------ ENTRIES SUPPLIED ------
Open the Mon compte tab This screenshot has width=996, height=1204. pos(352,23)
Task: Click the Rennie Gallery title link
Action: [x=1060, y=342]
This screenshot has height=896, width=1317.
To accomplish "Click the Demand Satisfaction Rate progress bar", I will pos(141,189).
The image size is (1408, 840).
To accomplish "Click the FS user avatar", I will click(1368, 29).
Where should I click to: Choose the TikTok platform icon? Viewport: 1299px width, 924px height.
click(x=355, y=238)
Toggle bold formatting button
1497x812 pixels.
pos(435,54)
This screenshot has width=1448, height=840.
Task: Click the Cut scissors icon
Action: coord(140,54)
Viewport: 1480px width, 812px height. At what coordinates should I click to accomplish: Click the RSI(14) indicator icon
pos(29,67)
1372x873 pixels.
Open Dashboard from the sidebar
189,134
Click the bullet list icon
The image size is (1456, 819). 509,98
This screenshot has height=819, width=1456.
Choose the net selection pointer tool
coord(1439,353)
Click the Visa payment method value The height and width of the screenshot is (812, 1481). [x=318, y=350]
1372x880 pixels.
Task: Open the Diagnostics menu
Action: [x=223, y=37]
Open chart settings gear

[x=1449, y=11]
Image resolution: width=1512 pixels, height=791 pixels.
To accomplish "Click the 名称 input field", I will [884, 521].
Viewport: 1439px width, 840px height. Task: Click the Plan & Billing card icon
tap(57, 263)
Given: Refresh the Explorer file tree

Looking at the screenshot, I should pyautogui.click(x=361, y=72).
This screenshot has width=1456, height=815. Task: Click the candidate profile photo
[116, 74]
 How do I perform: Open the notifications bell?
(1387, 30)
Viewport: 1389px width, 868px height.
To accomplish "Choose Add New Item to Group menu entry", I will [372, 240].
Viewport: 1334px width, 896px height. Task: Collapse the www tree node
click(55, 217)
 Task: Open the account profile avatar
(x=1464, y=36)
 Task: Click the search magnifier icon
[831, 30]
------
→ WHAT IS REQUIRED
Show all lines in the preceding material that have "will" in them.

→ RESULT OF THE EXERCISE
To accomplish "Click the Demand Satisfaction Rate progress bar", I will pos(141,189).
To accomplish "Click the FS user avatar", I will click(1368, 29).
To accomplish "Click the 名称 input field", I will [884, 521].
To accomplish "Choose Add New Item to Group menu entry", I will [372, 240].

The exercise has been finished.